A key theme was positioning legacy as a broader “city-shaping” initiative linked to the IOC’s “New Norm.” Rebecca Arnaud, Manager 2032 Host City, outlined how inner-city venues increase the need for integrated mobility and long-term investment. These include reinforcing regional connectivity, supporting jobs, and strengthening Brisbane’s global identity.

Building Confidence Through Community Engagement

Brisbane’s legacy momentum is also being driven through major engagement efforts. Rebecca explained the “Brisbane Making Our Mark” engagement process, describing three phases of consultation that reached more than 940,000 people and generated nearly four million impressions across digital channels. The approach, she said, helps leaders advance complex, long-term decisions with community confidence and shared understanding.

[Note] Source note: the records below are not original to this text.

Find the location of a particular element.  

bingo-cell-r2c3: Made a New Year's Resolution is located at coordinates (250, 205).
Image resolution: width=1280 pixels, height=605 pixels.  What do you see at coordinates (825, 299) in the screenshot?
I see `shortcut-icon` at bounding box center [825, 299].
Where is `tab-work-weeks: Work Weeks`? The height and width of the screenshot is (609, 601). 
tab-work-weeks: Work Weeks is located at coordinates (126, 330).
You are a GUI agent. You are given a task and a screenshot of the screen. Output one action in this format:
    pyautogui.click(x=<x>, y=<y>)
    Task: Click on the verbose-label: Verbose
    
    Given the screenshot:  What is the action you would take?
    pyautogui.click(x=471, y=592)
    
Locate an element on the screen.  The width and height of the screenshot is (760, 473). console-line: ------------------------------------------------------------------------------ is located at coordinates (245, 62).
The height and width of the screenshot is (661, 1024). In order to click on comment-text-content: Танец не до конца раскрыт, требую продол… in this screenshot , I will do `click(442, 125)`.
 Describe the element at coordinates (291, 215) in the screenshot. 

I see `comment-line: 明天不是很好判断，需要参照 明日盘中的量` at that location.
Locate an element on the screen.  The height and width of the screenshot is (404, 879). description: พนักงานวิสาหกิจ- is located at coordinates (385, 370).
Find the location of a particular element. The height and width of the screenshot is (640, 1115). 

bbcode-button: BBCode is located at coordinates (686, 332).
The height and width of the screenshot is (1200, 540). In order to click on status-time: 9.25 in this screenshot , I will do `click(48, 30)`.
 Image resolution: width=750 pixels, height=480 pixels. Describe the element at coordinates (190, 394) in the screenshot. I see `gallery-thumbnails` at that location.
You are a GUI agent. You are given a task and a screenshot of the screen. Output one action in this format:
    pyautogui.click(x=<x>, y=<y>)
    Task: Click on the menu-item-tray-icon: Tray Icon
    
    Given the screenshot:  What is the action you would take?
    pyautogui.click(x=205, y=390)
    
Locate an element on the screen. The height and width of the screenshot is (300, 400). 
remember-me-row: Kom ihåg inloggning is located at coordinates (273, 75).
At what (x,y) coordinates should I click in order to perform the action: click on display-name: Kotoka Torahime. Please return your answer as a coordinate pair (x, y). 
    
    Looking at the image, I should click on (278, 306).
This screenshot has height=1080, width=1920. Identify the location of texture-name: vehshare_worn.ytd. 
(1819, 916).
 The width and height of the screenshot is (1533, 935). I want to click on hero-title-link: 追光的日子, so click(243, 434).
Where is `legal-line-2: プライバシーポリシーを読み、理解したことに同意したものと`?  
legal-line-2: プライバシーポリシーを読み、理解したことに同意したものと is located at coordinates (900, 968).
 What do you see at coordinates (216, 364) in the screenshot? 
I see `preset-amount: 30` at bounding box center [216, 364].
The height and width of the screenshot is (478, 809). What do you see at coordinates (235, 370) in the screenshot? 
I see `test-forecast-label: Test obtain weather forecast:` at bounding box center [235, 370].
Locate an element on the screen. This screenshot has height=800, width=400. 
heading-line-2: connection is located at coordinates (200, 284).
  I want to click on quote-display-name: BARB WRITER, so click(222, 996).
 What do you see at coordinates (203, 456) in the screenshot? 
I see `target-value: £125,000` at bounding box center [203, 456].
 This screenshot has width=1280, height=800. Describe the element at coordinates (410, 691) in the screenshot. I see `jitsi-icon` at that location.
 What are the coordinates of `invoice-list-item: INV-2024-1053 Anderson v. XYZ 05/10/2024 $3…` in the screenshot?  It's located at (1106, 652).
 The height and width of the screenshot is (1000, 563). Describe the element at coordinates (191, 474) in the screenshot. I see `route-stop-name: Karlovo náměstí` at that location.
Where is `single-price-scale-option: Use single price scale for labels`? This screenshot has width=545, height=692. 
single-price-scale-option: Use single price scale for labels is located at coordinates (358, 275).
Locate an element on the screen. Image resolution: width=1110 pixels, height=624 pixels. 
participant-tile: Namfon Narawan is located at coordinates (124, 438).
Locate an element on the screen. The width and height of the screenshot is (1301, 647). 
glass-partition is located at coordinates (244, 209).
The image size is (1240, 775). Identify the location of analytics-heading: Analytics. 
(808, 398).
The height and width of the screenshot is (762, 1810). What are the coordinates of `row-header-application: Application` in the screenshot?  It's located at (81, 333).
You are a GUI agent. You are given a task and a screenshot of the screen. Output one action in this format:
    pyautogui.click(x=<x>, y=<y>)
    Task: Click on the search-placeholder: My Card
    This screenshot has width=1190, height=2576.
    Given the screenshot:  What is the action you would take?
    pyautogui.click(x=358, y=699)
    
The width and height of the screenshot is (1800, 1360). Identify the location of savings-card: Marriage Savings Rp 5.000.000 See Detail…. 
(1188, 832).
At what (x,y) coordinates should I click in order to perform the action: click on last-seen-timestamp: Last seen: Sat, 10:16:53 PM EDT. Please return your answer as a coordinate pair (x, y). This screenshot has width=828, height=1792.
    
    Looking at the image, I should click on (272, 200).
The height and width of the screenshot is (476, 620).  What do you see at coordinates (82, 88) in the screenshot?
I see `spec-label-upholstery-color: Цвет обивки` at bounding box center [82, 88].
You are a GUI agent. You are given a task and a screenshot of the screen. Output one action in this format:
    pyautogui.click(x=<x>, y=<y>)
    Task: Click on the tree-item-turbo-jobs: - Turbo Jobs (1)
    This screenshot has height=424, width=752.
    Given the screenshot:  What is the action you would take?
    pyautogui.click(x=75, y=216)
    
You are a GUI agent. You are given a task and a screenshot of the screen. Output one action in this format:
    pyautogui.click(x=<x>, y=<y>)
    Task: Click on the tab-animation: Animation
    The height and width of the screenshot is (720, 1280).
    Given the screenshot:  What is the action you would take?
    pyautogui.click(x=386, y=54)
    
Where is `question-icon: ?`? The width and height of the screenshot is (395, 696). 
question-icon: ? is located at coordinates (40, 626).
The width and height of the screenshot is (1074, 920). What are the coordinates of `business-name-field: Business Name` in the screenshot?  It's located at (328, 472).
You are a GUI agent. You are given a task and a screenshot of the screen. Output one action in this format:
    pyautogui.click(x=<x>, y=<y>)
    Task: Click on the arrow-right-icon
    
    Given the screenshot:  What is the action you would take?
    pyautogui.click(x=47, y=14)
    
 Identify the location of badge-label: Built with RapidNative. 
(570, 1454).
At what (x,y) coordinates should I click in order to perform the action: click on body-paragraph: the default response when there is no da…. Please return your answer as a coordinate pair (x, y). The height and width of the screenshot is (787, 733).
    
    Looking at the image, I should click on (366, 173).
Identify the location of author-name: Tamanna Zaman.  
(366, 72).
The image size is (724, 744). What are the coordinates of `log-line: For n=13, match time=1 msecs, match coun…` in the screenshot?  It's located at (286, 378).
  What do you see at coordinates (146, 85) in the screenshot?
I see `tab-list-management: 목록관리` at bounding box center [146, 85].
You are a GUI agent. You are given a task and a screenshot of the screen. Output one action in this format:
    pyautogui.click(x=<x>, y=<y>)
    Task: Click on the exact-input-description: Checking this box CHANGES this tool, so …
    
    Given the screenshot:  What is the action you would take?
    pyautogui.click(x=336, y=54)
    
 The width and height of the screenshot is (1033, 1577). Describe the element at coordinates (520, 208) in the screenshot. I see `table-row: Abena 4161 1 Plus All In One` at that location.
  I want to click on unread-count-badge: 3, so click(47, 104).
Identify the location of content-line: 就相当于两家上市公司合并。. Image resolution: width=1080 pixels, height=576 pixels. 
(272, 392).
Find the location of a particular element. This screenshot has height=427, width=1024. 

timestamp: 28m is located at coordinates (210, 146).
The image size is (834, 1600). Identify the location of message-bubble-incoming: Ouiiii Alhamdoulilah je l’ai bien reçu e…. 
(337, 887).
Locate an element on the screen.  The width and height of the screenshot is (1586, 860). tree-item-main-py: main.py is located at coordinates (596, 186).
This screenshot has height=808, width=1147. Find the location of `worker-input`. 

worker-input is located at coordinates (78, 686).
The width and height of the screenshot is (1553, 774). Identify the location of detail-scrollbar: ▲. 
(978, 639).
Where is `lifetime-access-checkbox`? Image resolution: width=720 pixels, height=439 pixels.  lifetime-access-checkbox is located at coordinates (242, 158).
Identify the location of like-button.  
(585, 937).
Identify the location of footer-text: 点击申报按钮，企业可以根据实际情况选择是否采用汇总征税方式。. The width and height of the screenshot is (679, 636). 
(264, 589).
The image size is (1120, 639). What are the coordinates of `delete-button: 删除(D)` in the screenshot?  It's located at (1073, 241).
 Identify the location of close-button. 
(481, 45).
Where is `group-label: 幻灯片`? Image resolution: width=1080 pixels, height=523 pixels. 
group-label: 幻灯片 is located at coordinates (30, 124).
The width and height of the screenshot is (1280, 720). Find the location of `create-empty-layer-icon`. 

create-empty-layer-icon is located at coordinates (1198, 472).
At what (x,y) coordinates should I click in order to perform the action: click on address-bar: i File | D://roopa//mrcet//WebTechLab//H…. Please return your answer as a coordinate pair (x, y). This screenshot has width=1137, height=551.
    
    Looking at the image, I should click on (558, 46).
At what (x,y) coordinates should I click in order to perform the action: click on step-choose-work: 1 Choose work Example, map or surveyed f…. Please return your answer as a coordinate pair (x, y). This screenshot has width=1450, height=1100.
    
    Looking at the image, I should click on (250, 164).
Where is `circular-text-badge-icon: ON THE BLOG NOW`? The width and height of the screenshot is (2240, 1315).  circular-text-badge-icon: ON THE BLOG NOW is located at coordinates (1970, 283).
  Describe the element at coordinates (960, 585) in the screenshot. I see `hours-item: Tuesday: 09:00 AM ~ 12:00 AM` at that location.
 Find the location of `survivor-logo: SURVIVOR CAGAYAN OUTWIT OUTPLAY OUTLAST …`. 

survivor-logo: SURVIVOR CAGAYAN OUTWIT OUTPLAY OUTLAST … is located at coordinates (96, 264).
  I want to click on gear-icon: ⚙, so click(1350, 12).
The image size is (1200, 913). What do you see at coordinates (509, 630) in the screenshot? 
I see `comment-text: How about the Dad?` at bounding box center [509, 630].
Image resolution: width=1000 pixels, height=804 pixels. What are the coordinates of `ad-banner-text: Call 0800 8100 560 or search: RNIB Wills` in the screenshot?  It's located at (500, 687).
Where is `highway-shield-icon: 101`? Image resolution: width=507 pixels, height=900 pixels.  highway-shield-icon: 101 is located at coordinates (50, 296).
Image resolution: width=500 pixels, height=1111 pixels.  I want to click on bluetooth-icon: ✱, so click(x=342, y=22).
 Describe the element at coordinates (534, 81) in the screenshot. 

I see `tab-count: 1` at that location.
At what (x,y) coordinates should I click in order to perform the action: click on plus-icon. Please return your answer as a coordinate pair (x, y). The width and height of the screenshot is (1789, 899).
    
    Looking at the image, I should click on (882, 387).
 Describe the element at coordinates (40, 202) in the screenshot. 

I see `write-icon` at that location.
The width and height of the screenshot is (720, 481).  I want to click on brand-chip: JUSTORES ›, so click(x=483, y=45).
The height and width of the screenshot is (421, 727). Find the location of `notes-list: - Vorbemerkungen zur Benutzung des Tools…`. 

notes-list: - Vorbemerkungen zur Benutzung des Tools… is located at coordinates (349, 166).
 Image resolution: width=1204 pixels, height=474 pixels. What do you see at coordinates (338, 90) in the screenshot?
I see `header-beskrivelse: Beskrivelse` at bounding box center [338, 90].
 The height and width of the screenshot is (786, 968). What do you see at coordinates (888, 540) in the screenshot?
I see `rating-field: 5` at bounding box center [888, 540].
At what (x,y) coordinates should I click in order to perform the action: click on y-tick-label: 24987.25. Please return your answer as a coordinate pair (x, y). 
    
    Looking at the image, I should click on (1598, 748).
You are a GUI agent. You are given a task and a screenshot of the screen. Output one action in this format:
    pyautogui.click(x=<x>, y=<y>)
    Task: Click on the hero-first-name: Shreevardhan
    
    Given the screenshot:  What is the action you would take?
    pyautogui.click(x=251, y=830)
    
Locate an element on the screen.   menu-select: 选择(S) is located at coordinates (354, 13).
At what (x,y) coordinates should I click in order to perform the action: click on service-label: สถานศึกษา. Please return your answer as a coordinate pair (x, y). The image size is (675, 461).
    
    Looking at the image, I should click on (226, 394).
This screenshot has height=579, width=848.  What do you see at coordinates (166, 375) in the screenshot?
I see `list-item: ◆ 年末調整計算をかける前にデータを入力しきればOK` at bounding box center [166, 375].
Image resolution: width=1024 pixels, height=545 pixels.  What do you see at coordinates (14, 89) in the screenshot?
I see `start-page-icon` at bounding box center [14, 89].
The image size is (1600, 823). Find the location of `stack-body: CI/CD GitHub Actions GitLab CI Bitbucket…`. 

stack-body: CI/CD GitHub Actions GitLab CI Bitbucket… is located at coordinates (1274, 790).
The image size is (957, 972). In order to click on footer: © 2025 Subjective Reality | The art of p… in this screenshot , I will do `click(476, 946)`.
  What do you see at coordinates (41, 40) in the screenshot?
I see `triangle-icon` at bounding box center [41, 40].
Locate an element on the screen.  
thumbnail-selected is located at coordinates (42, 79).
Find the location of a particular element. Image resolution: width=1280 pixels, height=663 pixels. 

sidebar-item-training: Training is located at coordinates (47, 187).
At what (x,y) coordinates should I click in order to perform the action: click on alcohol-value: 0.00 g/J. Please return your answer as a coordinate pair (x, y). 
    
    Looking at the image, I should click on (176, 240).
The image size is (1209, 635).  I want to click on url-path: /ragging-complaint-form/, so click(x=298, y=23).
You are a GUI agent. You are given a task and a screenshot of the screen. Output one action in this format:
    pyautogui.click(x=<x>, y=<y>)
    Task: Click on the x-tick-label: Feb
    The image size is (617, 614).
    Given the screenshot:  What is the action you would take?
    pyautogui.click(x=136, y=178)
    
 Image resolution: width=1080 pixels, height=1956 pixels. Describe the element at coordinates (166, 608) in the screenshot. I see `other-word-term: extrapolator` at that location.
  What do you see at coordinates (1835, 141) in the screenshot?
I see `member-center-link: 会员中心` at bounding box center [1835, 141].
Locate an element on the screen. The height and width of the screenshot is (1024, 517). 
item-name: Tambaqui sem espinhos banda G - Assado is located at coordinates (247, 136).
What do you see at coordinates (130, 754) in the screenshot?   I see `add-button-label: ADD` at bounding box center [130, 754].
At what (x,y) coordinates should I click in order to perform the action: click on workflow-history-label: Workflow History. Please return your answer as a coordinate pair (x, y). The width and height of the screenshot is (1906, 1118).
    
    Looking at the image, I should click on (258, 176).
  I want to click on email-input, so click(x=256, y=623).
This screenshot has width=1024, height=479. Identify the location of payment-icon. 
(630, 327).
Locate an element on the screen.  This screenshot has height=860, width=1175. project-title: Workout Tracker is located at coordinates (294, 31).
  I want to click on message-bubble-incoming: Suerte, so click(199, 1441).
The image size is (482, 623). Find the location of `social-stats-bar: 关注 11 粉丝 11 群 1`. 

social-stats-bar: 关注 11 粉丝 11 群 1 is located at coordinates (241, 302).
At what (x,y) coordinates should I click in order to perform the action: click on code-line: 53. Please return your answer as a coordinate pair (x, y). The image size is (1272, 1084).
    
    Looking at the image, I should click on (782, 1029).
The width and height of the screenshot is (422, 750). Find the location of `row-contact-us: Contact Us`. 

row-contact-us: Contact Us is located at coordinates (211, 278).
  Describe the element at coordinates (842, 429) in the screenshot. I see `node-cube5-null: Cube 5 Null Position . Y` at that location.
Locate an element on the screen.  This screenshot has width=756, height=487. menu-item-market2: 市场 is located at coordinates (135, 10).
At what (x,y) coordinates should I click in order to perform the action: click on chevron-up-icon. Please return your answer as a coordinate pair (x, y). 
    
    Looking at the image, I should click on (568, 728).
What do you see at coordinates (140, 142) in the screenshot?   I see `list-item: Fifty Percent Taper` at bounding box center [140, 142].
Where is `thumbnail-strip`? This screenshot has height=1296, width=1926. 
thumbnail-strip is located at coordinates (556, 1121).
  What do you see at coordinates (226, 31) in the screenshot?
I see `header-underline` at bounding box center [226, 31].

Clear Legacy Criteria—and the Transition from Listening to Delivery

The City of Brisbane Legacy Framework was presented through four criteria:

  • Accelerate Brisbane
  • Deliver Before and Beyond the Games
  • Deliver Beyond the Venues
  • Uniquely Brisbane

The city is currently moving from listening to planning—using these criteria to guide what legacy should mean in practical terms and how it will be prioritised.

The Green Grid: A Connected, Climate-Resilient Network

A standout legacy initiative discussed in depth was the Green Grid, presented by Damien Thompson, Director, Landscape Architect at Lat Studios. The Green Grid is designed to create a connected, climate-resilient, and ecologically functional network—integrating active transport, urban forestry, flood adaptation, and recreation across inner Brisbane and priority Games precincts.

Damien also outlined the multi-criteria analysis behind the initiative, combining factors such as population growth, access to parks, flood systems, transport corridors, and venue locations to target interventions with the greatest benefit for each investment.

Practical delivery tactics were also highlighted, including tactical urbanism, adaptive reuse of underused infrastructure spaces, and phased rollout to test, refine, and scale outcomes.

Partnerships and Shared Ownership

Speakers emphasised that outcomes will depend on partnerships across sectors, including private developers, professional institutes, civic organisations, and cross-sector institutions. Jen Williams, CEO of Committee for Brisbane, noted that cross-sector membership helps enable coordinated city-scale action across universities, major landholders, cultural institutions, and community organisations.

Juliet Alabaster, CEO of City Parklands, added that custodianship of major inner-city assets—such as Victoria Park, Roma Street Parklands, and South Bank—positions City Parklands well to embed Green Grid principles within flagship public spaces and their connections.

Data, Indicators, and Accountability Over Time

The city also described how it is enabling delivery through digital and data initiatives, including a “Host City Readiness” portfolio with a dedicated geospatial team supporting geospatial StoryMaps and an agreed host city footprint.

Next Steps

The session concluded with agreement to continue knowledge exchange, share tools and engagement learnings, and use the Games as a catalyst to translate long-term aspirations into deliverable legacy outcomes. Brisbane welcomed opportunities for further sharing through additional topic-specific webinars and smaller bilateral or group conversations.